Daily Notes

STA 2023H Interesting Data

August 1st
We finished Chapter 8. We discussed Student t-distributions and what happens when you increase sample sizes. The critical value t* needs to be bigger for smaller sample sizes to make sure that the critical regions is still the same area.
We looked at a T-table:
T-table
We discussed how to use the calculator to find a t-interval: STAT, TESTS,8:, then input mean, standard deviation, sample size, and CI-level. The calculator outputs the interval.

We looked at some problems from Ex2S16.pdf which can be found in the discussion section of canvas. We did 1., 3. 4., 5., 6., 7., 8.

We then moved into the labs.
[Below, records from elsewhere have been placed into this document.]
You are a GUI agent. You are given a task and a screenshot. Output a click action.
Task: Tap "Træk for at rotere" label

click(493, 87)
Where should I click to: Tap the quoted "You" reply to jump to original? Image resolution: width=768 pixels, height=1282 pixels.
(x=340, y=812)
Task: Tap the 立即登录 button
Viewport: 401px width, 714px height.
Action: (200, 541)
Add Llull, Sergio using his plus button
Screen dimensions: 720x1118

I mentioned that you should look over problems involving when to use a 1-sample t-test versus 2-sample t-test. For matched pairs use 1-sample t-test on difference of scores.
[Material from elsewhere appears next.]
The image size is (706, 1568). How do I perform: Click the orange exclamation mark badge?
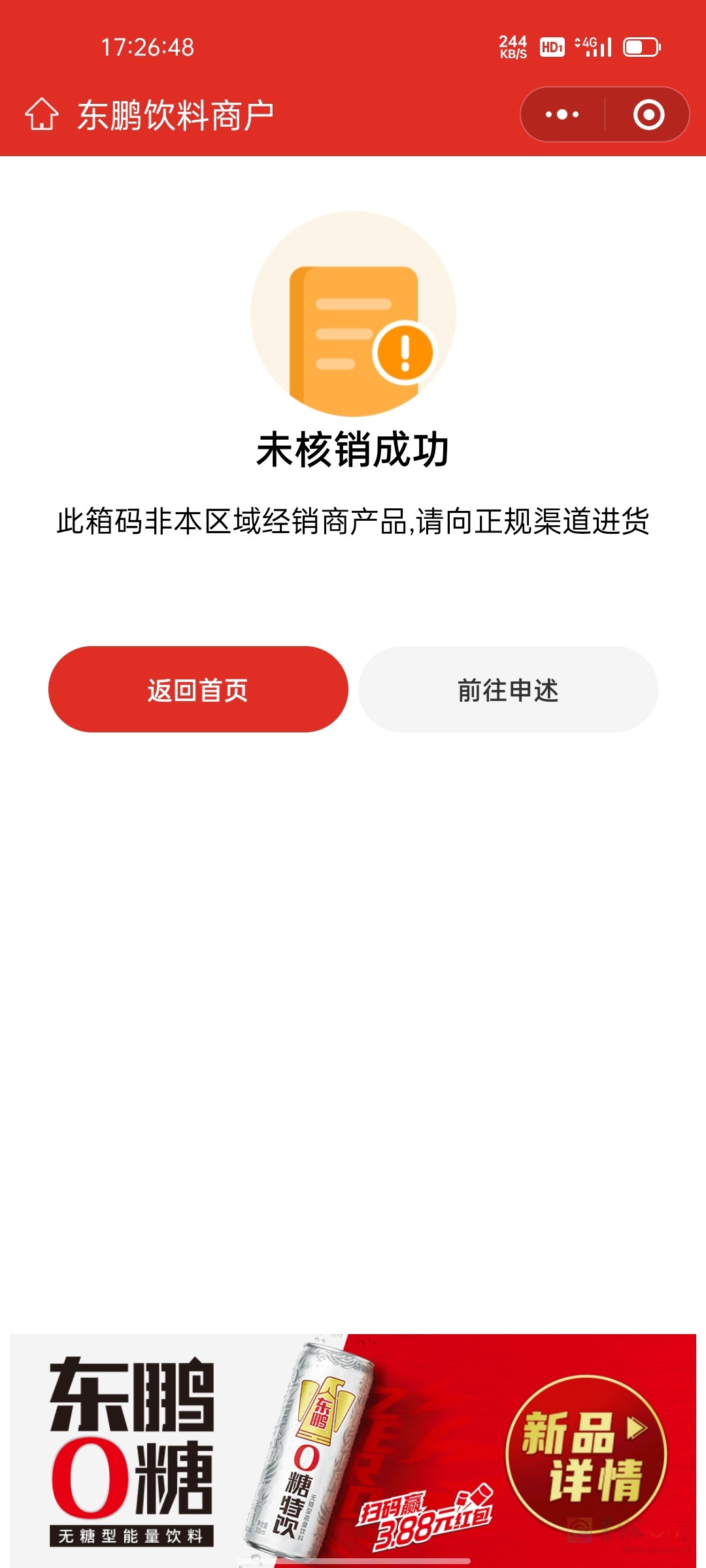pos(403,350)
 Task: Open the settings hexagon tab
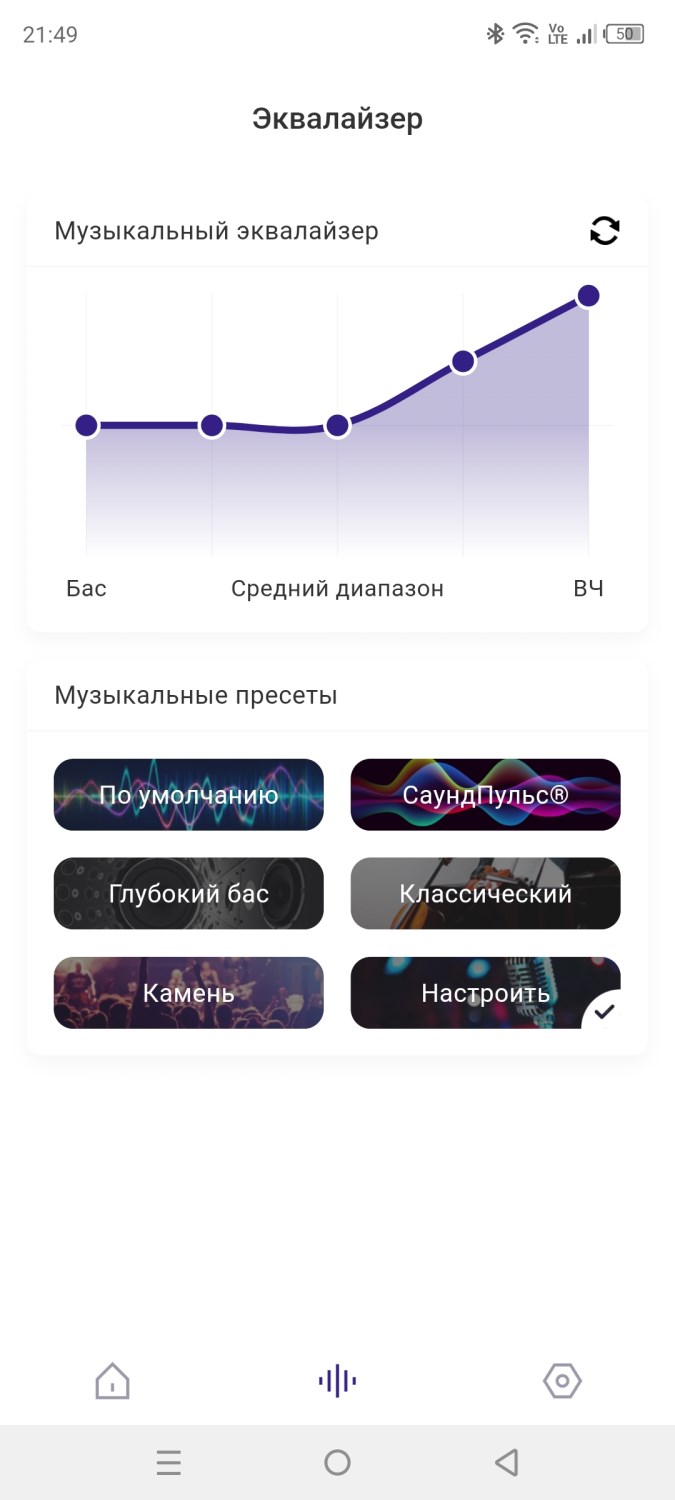[x=562, y=1381]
We talked about correlation and the Pearson correlation coefficient R = r_xy = r.
This is a measure of how linearly related two variables are: (X independent variable, Y dependent variable).
The closer |R| is to 1 the stronger the linear relationship.
R² is called the variance and is the "proportion of the variance in the dependent variable that is predictable from the independent variable." We also say R² is the percent of the variability between the variables that has been accounted for.

We showed how to construct a scatter plot on two columns. =CORREL(X column, Y column)
Richt Click on a data point and then select Add Trendline. Then scroll down to click the box next "Display Equation on Chart" and "Display R-squared value on chart".
The least squares regression line is ŷ = b x̂ +a.
Here b = r s_y/s_x. The line goes through the point (x̄ ȳ).
Notice that b is positive if and only if r is negative. So negative correlation means inverse relationship.
This line is the unique that minimizes the sum of the squares of residuals.

=FORECAST.LINEAR(x, Y column, X column) will produce the output of plugging in x into the least squares regression line.

July 20th
We reviewed a bit more on probability. Showed that a full house has .00144 probability. I found this site that has all of the kinds written out.
Poker Hands
We discussed why the probability of rolling a double with 2 dice is 1/6; similar to rolling a sum of 7.
We collectively rolled the dice 258 times, with an expected value of 43 rolls of a sum of 7, and 43 doubles. We got 42 7s, and 41 doubles. We concluded our discussion on normal distributions. We again discussed the z-score as well as percentiles.
We used the calculator to get from a data point to percentile; use normalcdf(lower, upper,μ, σ).
We discussed how to get from a percentile back to a data point as well as z-score: invnorm(p,μ, σ).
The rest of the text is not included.